[start Material for the task]
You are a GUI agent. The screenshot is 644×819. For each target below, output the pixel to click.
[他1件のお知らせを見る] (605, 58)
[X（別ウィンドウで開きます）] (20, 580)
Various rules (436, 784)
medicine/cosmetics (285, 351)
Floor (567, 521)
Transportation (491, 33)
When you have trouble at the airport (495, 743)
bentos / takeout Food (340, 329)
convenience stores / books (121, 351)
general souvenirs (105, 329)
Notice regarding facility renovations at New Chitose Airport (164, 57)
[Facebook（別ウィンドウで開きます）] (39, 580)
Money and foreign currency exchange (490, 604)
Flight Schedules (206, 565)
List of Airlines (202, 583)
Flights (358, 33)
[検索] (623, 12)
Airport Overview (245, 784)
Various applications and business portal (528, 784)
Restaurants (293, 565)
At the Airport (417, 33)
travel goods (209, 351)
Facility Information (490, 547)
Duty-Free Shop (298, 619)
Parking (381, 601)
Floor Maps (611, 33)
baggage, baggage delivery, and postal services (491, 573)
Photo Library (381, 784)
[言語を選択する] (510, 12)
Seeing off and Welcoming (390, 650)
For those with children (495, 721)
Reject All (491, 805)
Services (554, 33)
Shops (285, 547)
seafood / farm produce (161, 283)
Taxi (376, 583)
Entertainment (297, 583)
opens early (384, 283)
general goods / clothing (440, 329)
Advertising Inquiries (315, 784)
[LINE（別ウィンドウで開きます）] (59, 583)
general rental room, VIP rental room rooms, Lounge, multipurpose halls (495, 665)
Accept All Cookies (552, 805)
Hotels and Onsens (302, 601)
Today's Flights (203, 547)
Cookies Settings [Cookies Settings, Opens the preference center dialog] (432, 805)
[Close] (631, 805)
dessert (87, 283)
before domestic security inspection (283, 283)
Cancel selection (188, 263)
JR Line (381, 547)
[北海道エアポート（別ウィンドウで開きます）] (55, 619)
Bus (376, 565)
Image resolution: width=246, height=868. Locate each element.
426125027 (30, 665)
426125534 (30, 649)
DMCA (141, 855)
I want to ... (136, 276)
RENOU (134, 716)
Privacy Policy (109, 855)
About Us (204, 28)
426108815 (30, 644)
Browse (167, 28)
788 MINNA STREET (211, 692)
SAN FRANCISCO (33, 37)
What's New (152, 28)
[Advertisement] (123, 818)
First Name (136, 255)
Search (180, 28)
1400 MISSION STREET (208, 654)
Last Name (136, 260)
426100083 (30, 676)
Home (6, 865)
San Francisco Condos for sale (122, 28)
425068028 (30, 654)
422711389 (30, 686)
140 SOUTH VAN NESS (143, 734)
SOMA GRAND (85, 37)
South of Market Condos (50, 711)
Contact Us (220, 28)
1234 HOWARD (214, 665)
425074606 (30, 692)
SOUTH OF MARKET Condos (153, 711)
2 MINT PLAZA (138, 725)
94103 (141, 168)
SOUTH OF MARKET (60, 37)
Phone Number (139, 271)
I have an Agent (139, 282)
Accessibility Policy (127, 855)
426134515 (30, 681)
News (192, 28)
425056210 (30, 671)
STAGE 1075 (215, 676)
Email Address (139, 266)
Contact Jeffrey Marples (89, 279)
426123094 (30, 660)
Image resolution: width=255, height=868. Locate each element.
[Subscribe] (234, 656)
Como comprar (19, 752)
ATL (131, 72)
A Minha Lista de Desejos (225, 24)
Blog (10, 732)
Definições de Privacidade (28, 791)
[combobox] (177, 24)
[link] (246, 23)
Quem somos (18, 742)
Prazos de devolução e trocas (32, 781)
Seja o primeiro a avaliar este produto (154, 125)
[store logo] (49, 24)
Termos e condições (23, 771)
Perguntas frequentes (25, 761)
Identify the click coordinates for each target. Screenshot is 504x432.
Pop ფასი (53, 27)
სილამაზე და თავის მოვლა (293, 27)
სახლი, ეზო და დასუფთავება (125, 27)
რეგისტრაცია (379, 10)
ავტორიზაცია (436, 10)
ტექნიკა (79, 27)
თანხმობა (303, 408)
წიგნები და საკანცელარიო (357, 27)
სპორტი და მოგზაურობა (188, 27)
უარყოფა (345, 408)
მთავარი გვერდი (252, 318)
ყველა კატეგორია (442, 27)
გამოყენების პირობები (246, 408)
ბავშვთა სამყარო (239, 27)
[end Material for the task]
**What you have to do:** Copy out every line from the entries above that contains the word "goods".

**Solution to this task:**
travel goods (209, 351)
general goods / clothing (440, 329)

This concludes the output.